Posted December 24th 2023
Lately, whenever I play minecraft I feel the urge to build a massive bridge. Something that surpasses architecture, becoming geography, something with a design that presupposes some sort of purpose but whose scale has clearly surpassed whatever it was meant for. And you can walk on it of course. There’s a great view, for sure, hundreds of meters above the ground. Maybe even ride a train across the top. Why is this vision stuck in my head? It’s not about a game anymore, it’s become a symbol, an idea. There’s a bridge but it’s not made of a material and it doesn’t really have a height and is it still a bridge if it doesn’t lead anywhere? Something that looks like it should be an illusion, part of the skybox, just a texture in the distance, but when you get close enough you find it shockingly real ad grounded, something that can be touched and traversed. Supassing again geography to become pure geometry, a line that cuts the landscape in half. An amendment to the spheroid of the earth.
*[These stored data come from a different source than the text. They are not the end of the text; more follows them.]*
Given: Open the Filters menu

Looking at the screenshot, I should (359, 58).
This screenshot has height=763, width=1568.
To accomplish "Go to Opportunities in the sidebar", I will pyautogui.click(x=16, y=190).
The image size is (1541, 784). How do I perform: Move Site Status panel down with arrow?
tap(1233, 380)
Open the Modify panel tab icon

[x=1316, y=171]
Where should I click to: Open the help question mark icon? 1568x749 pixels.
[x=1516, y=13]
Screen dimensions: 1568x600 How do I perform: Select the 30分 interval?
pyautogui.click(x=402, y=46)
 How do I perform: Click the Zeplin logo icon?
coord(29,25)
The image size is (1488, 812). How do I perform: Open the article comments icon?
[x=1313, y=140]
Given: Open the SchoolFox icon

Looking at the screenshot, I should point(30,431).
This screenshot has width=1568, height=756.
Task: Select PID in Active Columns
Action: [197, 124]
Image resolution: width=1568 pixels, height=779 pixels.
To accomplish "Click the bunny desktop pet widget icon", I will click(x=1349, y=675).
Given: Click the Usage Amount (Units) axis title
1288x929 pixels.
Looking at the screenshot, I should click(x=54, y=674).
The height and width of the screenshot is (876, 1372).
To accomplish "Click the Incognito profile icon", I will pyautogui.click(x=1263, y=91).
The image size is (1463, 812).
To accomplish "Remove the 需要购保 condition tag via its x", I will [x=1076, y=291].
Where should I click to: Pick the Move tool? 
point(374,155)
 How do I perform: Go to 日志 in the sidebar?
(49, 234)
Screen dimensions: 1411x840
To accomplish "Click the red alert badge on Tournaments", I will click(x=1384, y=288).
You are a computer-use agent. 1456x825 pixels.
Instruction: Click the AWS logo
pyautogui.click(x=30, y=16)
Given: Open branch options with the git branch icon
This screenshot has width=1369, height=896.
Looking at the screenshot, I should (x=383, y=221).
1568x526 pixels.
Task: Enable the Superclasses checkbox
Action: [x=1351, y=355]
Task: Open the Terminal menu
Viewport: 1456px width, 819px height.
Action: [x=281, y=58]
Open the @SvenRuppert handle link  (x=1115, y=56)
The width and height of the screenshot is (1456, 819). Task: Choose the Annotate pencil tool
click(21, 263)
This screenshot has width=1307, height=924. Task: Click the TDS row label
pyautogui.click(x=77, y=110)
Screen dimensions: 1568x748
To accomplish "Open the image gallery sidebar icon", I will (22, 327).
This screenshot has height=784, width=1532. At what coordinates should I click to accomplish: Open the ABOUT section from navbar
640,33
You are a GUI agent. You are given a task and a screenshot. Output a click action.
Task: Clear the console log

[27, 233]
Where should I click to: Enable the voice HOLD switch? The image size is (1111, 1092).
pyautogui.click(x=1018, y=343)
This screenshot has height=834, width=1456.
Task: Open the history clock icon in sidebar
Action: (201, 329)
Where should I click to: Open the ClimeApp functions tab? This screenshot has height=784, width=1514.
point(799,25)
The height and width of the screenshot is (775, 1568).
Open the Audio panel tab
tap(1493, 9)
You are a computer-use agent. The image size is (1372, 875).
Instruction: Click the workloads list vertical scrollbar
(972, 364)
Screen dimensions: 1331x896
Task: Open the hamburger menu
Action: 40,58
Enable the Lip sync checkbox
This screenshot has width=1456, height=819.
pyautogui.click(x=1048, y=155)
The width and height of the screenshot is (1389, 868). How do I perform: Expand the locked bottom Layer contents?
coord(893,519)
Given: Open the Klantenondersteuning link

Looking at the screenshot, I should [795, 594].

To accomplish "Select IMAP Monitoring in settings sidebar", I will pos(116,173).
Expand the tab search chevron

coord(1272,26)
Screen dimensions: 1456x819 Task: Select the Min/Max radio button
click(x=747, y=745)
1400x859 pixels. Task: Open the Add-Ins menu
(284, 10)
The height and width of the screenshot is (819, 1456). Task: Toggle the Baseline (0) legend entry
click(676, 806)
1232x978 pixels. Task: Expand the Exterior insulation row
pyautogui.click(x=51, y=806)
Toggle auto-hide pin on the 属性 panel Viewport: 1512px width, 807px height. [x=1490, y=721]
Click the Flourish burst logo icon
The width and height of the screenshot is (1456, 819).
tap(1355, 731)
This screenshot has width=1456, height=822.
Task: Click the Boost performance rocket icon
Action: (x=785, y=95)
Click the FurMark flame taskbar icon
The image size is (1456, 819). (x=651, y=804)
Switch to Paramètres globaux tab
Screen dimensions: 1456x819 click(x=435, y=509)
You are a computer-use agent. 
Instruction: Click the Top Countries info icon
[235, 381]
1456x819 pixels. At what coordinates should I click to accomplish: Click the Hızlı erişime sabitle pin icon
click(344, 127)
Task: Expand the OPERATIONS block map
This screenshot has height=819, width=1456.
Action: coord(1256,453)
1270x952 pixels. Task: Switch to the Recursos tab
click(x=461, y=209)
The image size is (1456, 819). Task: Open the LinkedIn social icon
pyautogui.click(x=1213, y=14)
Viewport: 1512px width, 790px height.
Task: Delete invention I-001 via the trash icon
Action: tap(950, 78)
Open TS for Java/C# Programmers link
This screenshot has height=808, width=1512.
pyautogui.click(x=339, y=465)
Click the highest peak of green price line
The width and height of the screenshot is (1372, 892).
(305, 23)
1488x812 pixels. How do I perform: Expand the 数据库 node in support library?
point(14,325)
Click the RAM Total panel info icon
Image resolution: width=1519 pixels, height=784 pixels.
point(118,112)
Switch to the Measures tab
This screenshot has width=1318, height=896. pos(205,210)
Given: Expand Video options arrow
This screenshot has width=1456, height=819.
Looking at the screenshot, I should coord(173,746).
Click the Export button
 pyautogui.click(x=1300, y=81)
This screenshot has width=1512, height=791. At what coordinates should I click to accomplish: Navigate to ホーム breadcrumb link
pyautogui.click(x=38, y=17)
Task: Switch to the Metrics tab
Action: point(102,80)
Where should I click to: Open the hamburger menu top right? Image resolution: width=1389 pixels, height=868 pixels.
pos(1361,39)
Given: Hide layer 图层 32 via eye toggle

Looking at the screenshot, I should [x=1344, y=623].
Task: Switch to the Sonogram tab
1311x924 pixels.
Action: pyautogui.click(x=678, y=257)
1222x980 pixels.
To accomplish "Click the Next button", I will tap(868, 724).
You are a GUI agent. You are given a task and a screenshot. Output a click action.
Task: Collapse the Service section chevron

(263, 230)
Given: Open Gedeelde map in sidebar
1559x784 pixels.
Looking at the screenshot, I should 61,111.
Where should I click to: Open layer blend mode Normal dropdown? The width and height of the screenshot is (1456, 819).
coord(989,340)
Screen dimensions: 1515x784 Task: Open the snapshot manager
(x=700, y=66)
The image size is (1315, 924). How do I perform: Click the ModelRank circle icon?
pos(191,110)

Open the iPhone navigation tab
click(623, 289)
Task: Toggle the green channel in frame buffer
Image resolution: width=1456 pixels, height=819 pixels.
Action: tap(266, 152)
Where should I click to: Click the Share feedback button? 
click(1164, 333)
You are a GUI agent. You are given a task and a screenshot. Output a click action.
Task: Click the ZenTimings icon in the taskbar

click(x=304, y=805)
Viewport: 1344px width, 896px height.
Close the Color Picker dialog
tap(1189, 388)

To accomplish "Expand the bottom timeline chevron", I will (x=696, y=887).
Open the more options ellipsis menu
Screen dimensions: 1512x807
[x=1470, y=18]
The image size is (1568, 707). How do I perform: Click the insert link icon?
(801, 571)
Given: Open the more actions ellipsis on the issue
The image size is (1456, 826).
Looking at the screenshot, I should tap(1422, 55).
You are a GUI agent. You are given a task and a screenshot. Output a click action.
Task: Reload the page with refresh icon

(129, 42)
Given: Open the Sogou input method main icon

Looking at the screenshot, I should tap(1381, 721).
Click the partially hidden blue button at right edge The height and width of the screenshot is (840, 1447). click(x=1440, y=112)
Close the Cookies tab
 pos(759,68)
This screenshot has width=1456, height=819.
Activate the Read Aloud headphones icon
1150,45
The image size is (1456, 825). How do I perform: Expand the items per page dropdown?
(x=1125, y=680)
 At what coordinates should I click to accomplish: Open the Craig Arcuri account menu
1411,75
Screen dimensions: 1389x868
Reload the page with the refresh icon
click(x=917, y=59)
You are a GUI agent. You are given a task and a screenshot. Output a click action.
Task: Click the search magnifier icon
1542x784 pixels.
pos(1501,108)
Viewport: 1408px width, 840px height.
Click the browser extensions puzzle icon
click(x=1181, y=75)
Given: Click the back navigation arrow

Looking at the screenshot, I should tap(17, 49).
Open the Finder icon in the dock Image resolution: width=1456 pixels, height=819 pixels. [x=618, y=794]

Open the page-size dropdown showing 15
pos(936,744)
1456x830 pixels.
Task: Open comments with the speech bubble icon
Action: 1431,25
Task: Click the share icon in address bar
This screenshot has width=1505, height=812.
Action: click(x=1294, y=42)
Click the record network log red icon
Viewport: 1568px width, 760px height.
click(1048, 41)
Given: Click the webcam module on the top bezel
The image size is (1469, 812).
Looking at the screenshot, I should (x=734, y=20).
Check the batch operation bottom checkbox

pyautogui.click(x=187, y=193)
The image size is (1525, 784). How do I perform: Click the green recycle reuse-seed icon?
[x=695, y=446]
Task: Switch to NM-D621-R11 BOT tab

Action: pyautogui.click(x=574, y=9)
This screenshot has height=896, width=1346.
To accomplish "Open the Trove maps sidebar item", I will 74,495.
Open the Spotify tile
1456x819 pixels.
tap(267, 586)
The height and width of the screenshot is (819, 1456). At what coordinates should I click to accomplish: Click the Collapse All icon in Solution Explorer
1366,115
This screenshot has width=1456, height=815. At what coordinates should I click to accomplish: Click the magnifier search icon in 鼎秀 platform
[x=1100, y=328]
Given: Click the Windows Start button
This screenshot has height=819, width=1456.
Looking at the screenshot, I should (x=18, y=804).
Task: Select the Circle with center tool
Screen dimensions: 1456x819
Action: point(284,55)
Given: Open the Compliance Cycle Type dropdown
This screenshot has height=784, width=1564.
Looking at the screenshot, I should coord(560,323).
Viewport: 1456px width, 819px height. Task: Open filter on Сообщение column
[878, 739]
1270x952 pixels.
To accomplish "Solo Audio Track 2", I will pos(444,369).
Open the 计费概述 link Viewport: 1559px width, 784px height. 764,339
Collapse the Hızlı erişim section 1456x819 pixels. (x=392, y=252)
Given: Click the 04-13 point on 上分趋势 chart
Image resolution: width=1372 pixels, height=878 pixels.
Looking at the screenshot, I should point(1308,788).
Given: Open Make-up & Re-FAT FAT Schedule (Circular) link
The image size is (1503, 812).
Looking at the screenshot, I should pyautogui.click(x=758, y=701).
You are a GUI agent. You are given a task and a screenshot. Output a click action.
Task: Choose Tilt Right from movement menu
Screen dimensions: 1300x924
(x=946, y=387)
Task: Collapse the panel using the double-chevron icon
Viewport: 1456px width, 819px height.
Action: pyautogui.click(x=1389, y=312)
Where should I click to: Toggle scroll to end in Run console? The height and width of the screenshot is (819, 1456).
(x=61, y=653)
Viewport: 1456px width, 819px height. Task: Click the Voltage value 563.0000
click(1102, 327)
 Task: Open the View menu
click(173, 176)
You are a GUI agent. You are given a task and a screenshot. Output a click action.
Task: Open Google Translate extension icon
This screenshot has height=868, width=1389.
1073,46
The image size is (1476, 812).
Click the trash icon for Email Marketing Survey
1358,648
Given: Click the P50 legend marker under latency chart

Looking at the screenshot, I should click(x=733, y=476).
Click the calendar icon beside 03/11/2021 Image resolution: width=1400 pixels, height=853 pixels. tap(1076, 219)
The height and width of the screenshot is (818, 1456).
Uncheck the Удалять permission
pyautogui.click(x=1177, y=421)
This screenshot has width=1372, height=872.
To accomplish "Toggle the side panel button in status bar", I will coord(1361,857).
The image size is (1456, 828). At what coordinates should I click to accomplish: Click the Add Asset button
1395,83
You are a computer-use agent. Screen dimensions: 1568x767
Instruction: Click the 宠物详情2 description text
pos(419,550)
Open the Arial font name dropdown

I want to write about this bridge. Explore all these different parts of the concept, give them each the time they deserve. Is it like a mountain? Is it natural/manmade/divine? Does it end/does it have to? When a finite being like a human that moves slow and dies fast comes across something so vast, can you treat it like the kind of object it is? If there was a bridge that had an end but took 3 lifetimes to traverse could you see it the same way you would a normal river-crossing bridge? I could make this part of my mythology. Write a fantasy story with it at the center. Make it a set piece, a character, a metaphor. Something is making this idea stick and I need to find out what.
I want to write more and I want to be good at it. But I know that being good at it is a result of writing more, so for now I just want to write more. Centuries aren’t too good at that. If I want to write more I need to be able to write decent sentences on the first try, instead of obsessing over every word and punctuation mark, trying to squeeze every last drop of meaning from what’s given to me.
There’s more to write about than this bridge, it’s just on the mind because the winter break minecraft server is up again. There are other things worth exploring this thoroughly, some vague some specific. And I’ll need more than a century to really dig in to them.
I’ve been writing (nearly) daily for less than two months, and I already feel my relationship with the english language changing. How was this not noticed before? There was so much nuance going over my head this whole time! Trying to get a sequence of sentences in the right tense is deliberate now. And I see these tiny decisions in what I read, too. Rearranging a sentence to put the focal point at the end. Mixing short and long sentences to keep the flow interesting. How it feels wrong to say sentence five times in five sentences. Awful mouthfeel, that word. I’ve never been good with s’s.
And my god, I’m a writer now! I wrote some things! And they’re up on this site and people read it and sometimes they tell me they liked it! And this isn’t something I thought about when starting the century a day thing, that I’m Publishing My Work every single day. By the time I was done writing adding, the new post was routine, almost muscle memory. I thought that the act of writing would be the impactful part, but just having it up somewhere feels really good.
So, is that how you write longer-form posts? I don’t quite remember. Is it legal to post more than 100 words at once? This feels excessive. I’ll- i’ll just put this up now.